LISTED RECORDS:
——

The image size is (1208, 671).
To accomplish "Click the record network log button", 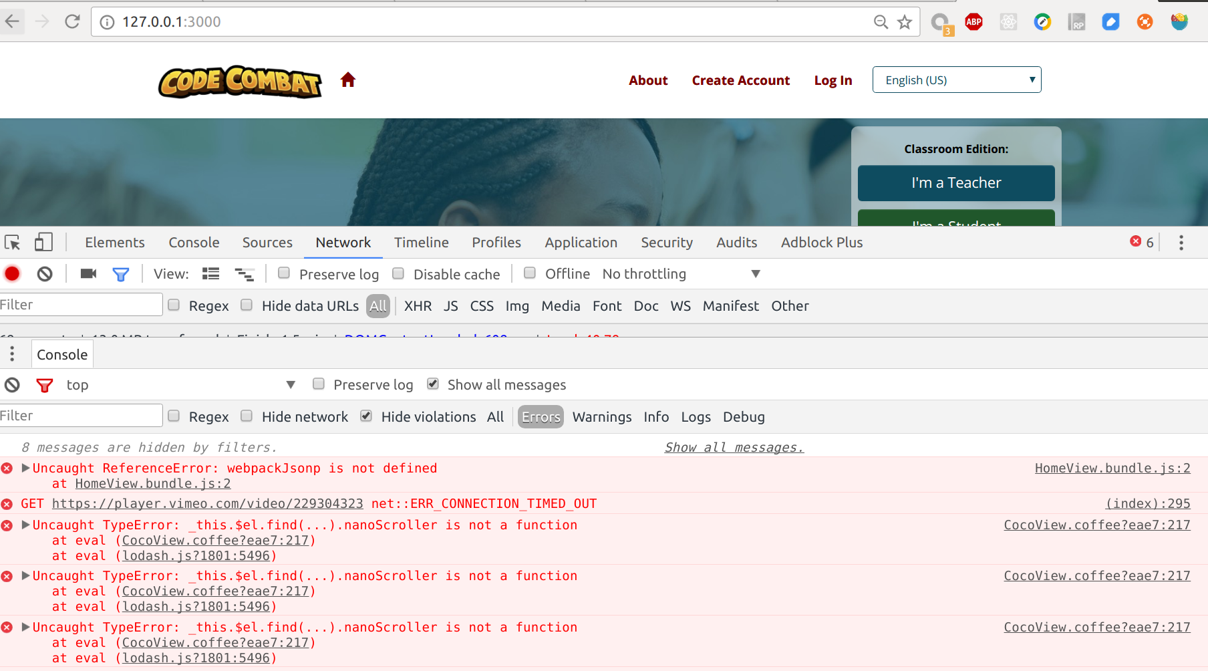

——

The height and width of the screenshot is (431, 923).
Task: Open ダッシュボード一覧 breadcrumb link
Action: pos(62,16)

——

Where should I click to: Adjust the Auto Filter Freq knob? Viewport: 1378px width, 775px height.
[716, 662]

——

EXERCISE: Because only one stretch of the records is wanted, please output the lines from the one holding "The image size is (1208, 671)." through the one holding "the record network" exactly, both included, and leave every picture out.

EXERCISE ANSWER:
The image size is (1208, 671).
To accomplish "Click the record network log button", 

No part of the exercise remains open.